Promoters had targeted May 18, and Wilder said there is still a chance the Fury rematch could occur on that date.
“Tyson signing with Bob Arum, if anything, makes it much easier to finalize [the rematch],” Wilder said. “And I’m a free agent. I can go anywhere I want. That ain’t going to be a problem at all. Me and Fury, we will fight. We will be fighting. There will be a fight between me and him. It’s just a matter of time. We’ve just got to get the details done, but the fight is going to happen. [Hearn]’s sadly mistaken if he believes anything other than that.”

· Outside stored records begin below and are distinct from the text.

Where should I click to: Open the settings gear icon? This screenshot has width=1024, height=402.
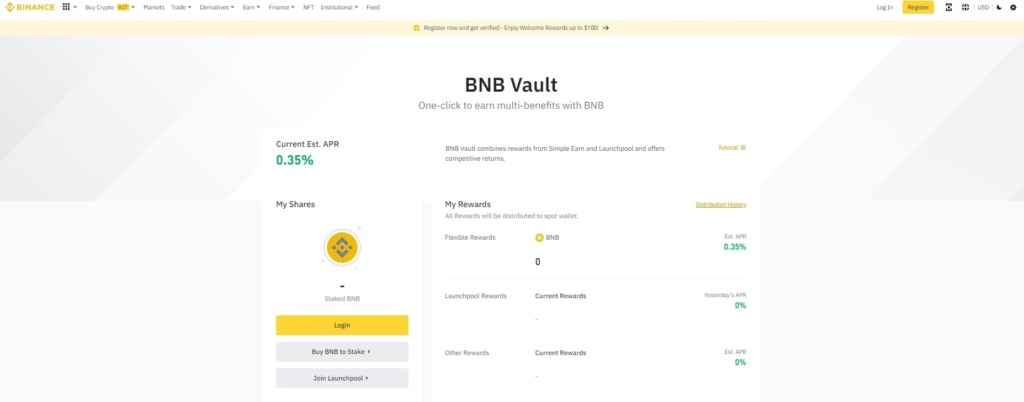pyautogui.click(x=1014, y=7)
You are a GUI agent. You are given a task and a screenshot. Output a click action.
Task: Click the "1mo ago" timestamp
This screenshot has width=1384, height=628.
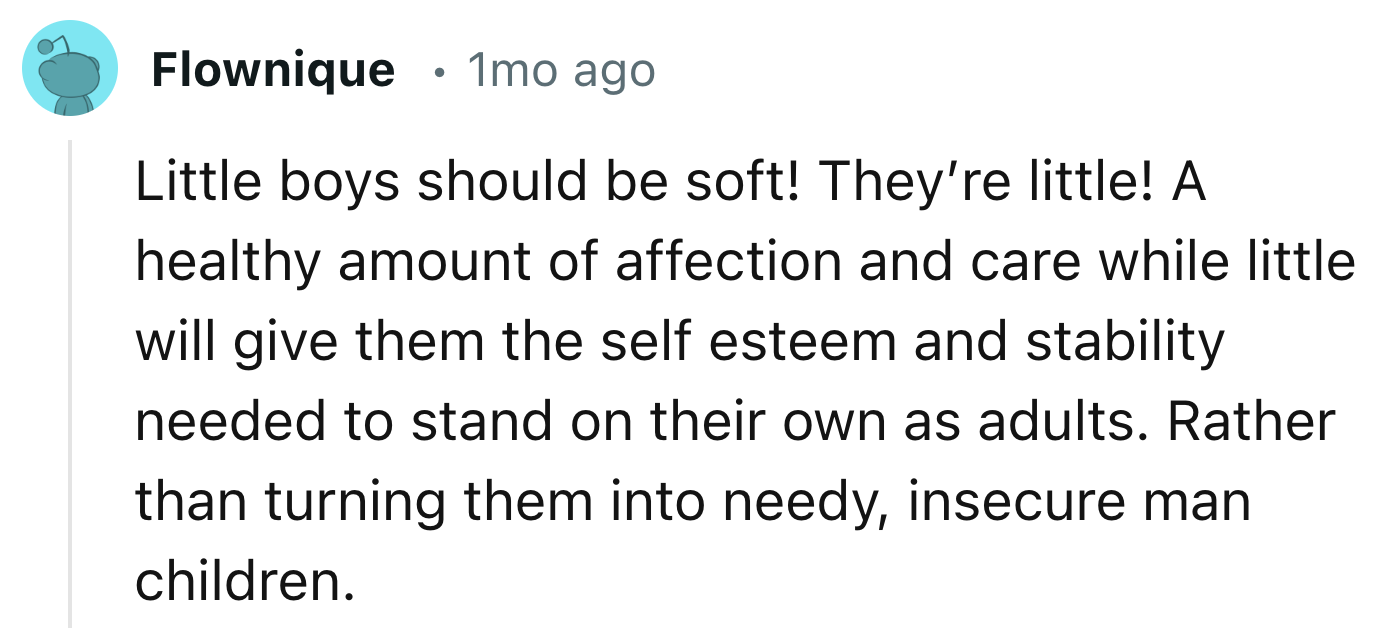click(x=561, y=71)
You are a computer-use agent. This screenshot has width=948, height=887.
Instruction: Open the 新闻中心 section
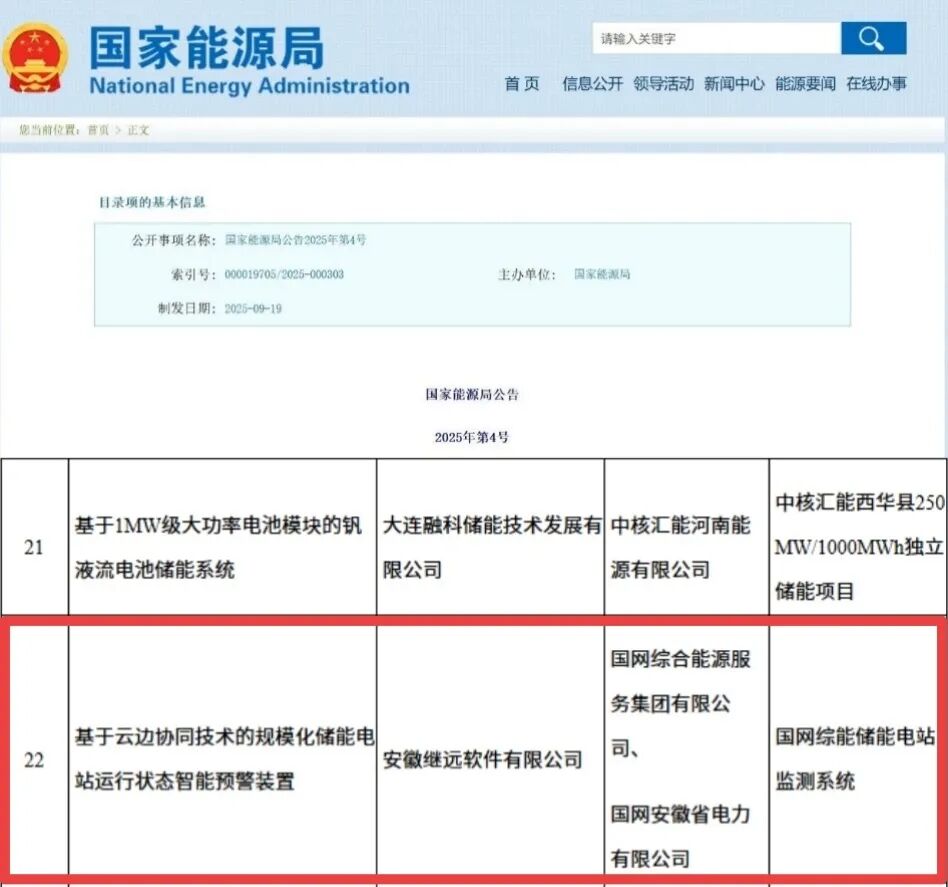(x=734, y=84)
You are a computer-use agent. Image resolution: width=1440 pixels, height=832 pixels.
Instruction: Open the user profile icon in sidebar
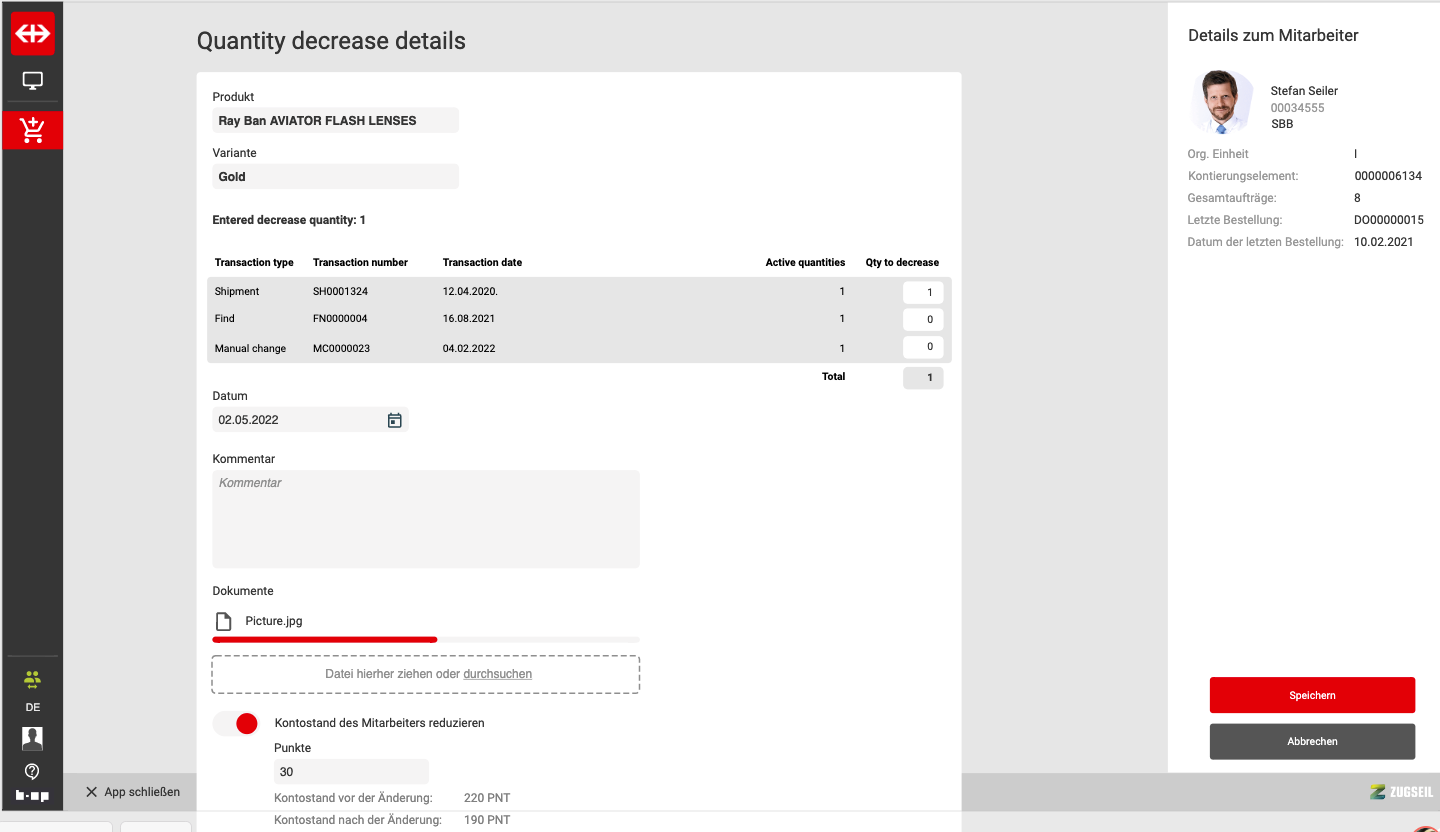[32, 739]
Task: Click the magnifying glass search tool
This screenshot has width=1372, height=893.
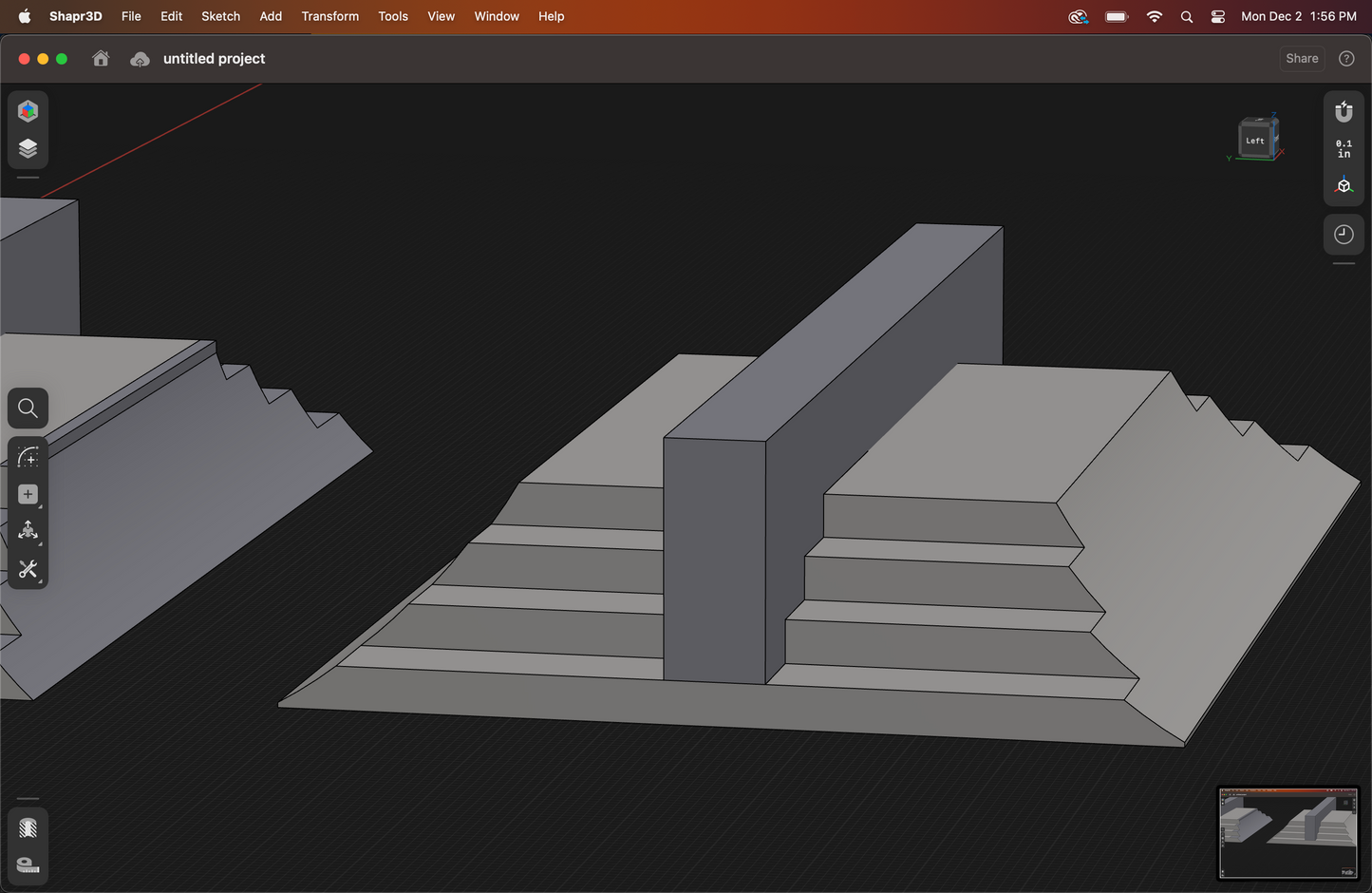Action: [x=28, y=408]
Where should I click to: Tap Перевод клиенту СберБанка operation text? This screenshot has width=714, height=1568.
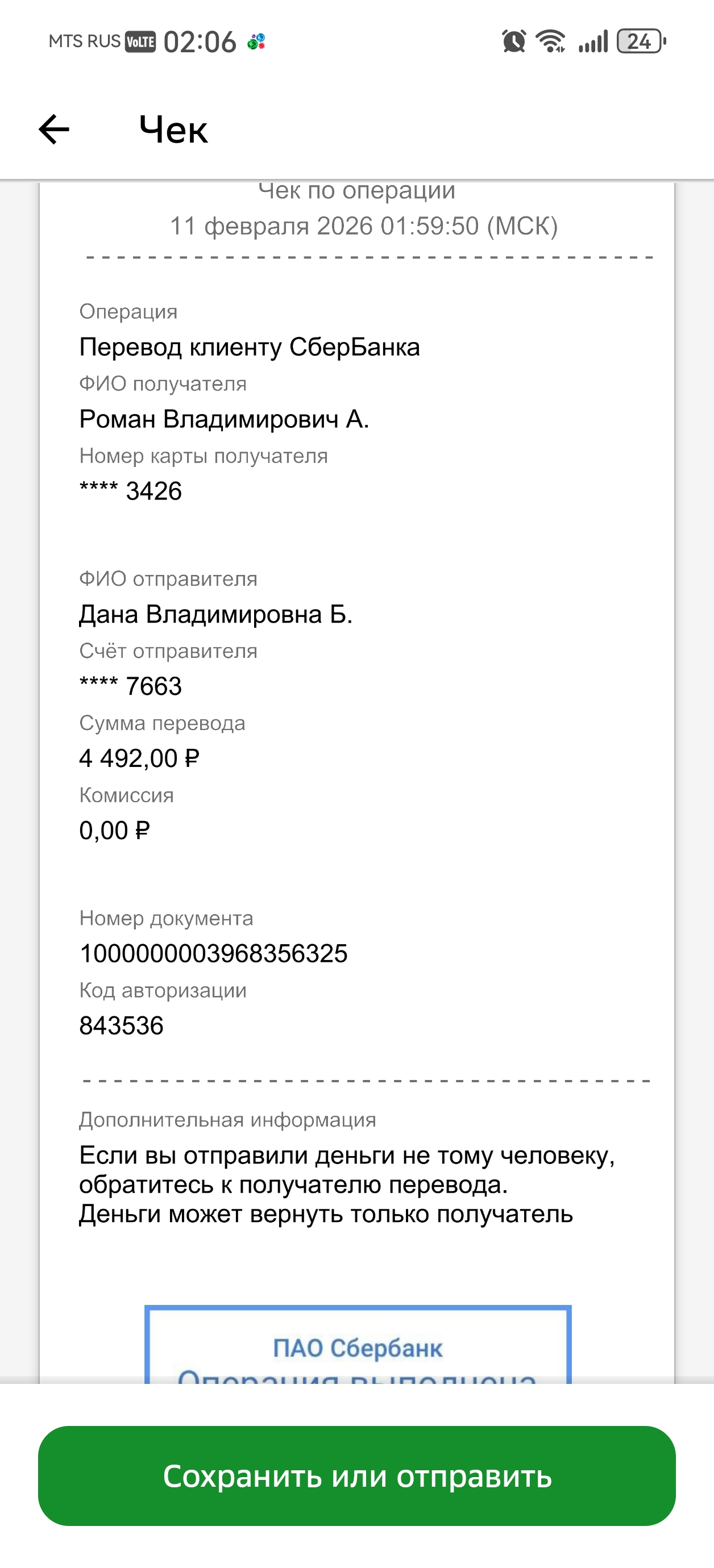point(250,347)
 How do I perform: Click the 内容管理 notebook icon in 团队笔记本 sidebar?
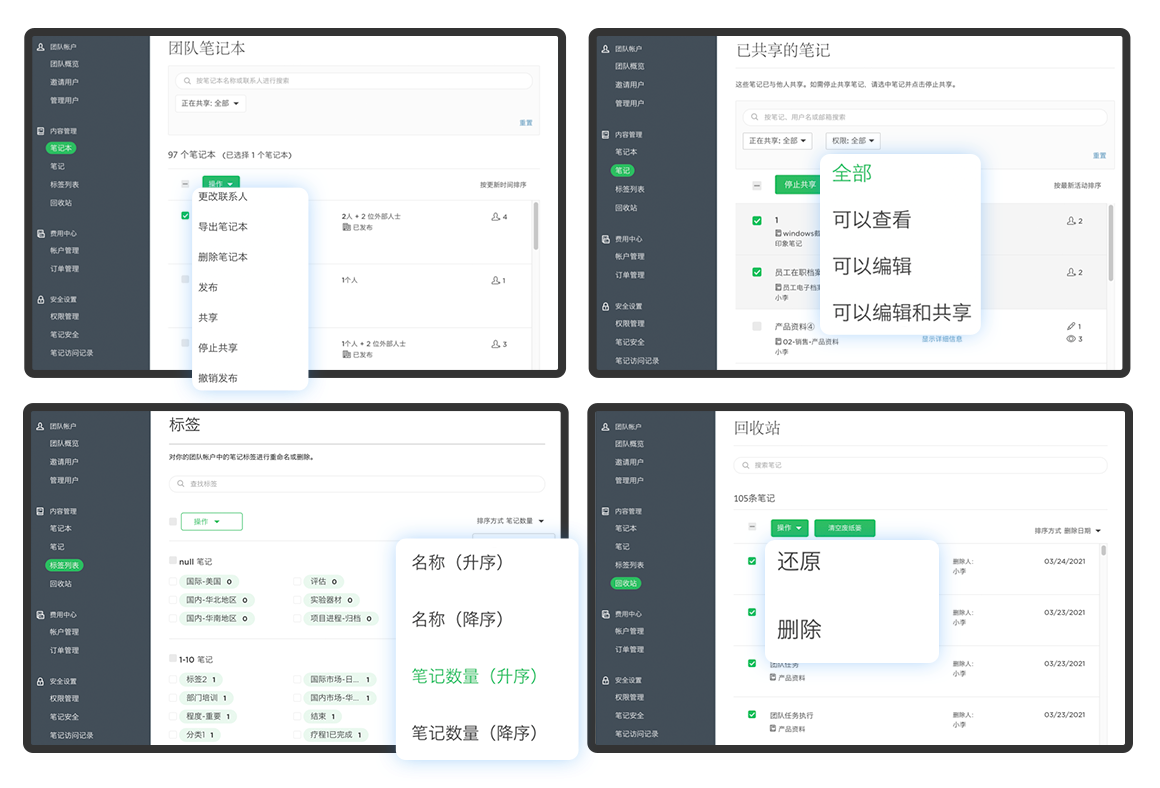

Wilder said he had “a hell of a fight with that man,” referring to Fury, and added “the buzz is still loud, the energy is still there and the electricity is still in the air.”
Wilder suggested Joshua may not want to fight because of his punching power, though he did not directly say that. But Wilder said he punches so hard that he often injures himself.
He said he broke his hand during training for the Fury fight, but never considered withdrawing. He said he has had seven surgeries, which he said all were due to the stress on his body from his power.
“Look back at the men I’ve fought, they’re not the same after they’ve faced me,” Wilder said. “The brain is not meant to be shook, and that’s a simple fact. Each and every time guys get knocked out, they’re creating something in their heads that’s not going to be healthy for their bodies. The brain is not meant to be hit. I know how devastating I can be when I hit guys, and I’ve seen it over and over. I’m so strong, I’m so powerful that when I hurt these guys, I also hurt myself.
“That’s why I’m fighting the best of the best. I don’t have time to mess around with other guys when I’m putting this on my body. I already have had seven surgeries on my hand, broken arm, broken biceps, all these things. It comes from the force of the punches I’m throwing. I’m so powerful that I hurt two people with one punch: The guy I’m fighting and myself. So I need to get these fights in because I want to make my mark on this sport and to do that, I want to fight all the best and beat all the best and leave no doubt. There’s no time for the D-class fighters because I’m damaging my body and at some point, I ain’t going be able to do this no more.”
Joshua doesn’t speak in such emotional and outraged terms, but in his own way, he made himself loud and clear.
“I understand what the people want to see,” Joshua said. “Who is the best? Who will be the last man standing? Will I knock them out or will they get me? I am ready for that and I want to prove that. I want Wilder next, because that fight would be the most significant and the most talked about, but I’m going to fight them all. Believe that when I tell you. I’m going to fight them all.”